Check out the Separated Dads Forum... It's a great resource where you can ask for advice on topics including Child Access, Maintenance, CAFCASS, Fathers Rights, Court, Behaviour or simply to have a chat with other dads.
Can my children spend this Xmas with their dad with the restrictions? He supposed to be having them Xmas eve until new years eve? We have been split for 4 9 years and always alternate Xmas every year
Emm - 20-Dec-20 @ 12:20 AM
Can my child still see his dad on boxing day
Nicky - 20-Dec-20 @ 12:05 AM
As a mother
I think it’s best to split Xmas day in half for my child she loves her dad and wants to see him
After all it is Christmas Day that presents should be opened not Boxing Day
Santa don’t deliver Xmas presents Boxing Day
She will wake up at mine open her presents and her dad can collect her at 2/3pm
That way she gets some decent time with her dad in Xmas day I would not want to spoil her Christmas
If her dad was let’s say not bothered I will still give him
This option to do this as I would not want to spoil my
Nicky - 17-Dec-20 @ 10:44 AM
I am 23 weeks pregnant with my third child with my new partner my two little boys I had with my ex I’ve said this year so it’s not hectic for them both that their dad has them Boxing Day instead of 5pm Christmas Day he’s not so happy about this but I feel I’m doing the best for the boys so it’s not such a rush for them Help my ex isn’t very understanding and thinks about himself a lot he also thinks I’m having the boys for my sake that’s not the case I just want them to be chilled and happy Christmas
Chlo - 10-Dec-20 @ 2:17 AM
I've been seperated for the last 4 years now and always collected my three boys on Christmas day at 5pm with no issues. The boys mother is now saying I can only collect the boys up at 6pm now as her new boyfriend doesn't get till the house till late after seeing his kids. ( Not my problem )
I have a 2.5 hour drive to their house and once I have picked them up the same drive again. ( 5 hours driving on Christmas day ) I know she is trying to make my Christmas day worthless and as late as possible. previously she was stood at the front door and not letting the boys out the house as I was 10 minutes early. I dont mind waiting outside the house for 10 minutes but its upsetting my boys.

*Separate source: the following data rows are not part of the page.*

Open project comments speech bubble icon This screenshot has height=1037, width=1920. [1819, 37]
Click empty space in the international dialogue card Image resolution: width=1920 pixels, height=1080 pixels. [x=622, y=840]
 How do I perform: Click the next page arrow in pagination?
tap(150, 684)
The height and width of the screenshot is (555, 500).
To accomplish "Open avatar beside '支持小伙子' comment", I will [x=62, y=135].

Whats your advice about the 6pm collection which has always been 5pm and the boys not getting to my house till late on Christmas day?
Tez - 7-Dec-20 @ 12:57 PM
I'm divorced for 4 years, this year my ex is having the kids Christmas day, i was told to pick them up at 5pm but i said I'm at my girlfriend's parents as she's 30 on Christmas eve so I'll collect them boxing day morning and have that as our Christmas day. She went ballistic calling me a rubbish dad and slagging off my girlfriend
Matto - 4-Dec-18 @ 1:38 PM
I have been separated over a year and my ex claims that I will never have my kids Xmas eve over night as she deserves a reward for being a good mum. She thinks as she takes them yo school and for haircuts etc she should be rewarded. So as a good dad what's my reward??
Ratos - 18-Sep-17 @ 5:53 PM
Am I aloud to take my son away to my parents house for Xmas eve through to the day after Boxing Day every other Xmas ?
Chris - 30-Jan-16 @ 8:27 AM
Thanks for the reply Matt, things are quite amicable at the moment with me and the mother, haven't had to go through court orders or anything so guess I will have to see what happens rather than risk causing problems, at the moment I can see my daughter as often as I wish, will have to see if this changes around special occasions.....
J.Jacobs - 10-Apr-15 @ 2:06 AM
@J.Jacobs - I am sorry to hear this, but it applies only if you have a court order. I'm afraid there are no hard and fast rules unless it is put in front of a judge to decide.
Matt - 5-Mar-15 @ 2:56 PM
Having just gone through my first Christmas away from my daughter I was told i have a right to have her every other Christmas,can anyone confirm or deny that please? She had just turned 4 so was the first year she fully understood the excitement and to miss out on seeing her that morning was sickening.